## Work instruction:
Repeat nothing but the line containing "This screenshot has width=784, height=969." and the lines that follow it, up to and including the last line of the data below.

(Records from a data source)

▬▬▬▬▬▬▬▬▬▬

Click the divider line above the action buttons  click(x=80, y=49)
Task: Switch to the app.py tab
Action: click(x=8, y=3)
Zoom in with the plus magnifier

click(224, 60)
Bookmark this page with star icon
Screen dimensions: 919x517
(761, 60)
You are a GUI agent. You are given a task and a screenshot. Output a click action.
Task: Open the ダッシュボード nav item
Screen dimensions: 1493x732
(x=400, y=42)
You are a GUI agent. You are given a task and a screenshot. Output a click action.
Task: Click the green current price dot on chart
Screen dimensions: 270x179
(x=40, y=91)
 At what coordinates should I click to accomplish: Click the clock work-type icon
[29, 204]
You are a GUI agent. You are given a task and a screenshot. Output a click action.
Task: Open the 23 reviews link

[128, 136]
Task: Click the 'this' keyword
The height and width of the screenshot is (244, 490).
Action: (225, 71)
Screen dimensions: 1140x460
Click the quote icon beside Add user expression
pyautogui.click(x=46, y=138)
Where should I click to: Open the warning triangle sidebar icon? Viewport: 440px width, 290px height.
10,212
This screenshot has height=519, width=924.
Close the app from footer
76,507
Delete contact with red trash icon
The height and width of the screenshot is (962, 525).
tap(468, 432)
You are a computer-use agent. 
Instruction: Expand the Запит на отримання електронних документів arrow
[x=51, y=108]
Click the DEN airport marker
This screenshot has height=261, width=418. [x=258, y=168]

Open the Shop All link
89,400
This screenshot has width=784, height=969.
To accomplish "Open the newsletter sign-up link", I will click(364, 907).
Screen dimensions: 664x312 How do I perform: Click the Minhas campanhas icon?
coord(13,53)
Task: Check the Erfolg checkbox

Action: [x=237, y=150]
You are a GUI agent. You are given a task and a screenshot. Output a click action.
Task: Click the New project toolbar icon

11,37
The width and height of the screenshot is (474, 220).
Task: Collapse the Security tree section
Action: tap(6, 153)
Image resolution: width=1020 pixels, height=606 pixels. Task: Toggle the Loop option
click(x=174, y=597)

▬▬▬▬▬▬▬▬▬▬

## Answer area:
This screenshot has width=784, height=969.
To accomplish "Open the newsletter sign-up link", I will click(364, 907).
Screen dimensions: 664x312 How do I perform: Click the Minhas campanhas icon?
coord(13,53)
Task: Check the Erfolg checkbox

Action: [x=237, y=150]
You are a GUI agent. You are given a task and a screenshot. Output a click action.
Task: Click the New project toolbar icon

11,37
The width and height of the screenshot is (474, 220).
Task: Collapse the Security tree section
Action: tap(6, 153)
Image resolution: width=1020 pixels, height=606 pixels. Task: Toggle the Loop option
click(x=174, y=597)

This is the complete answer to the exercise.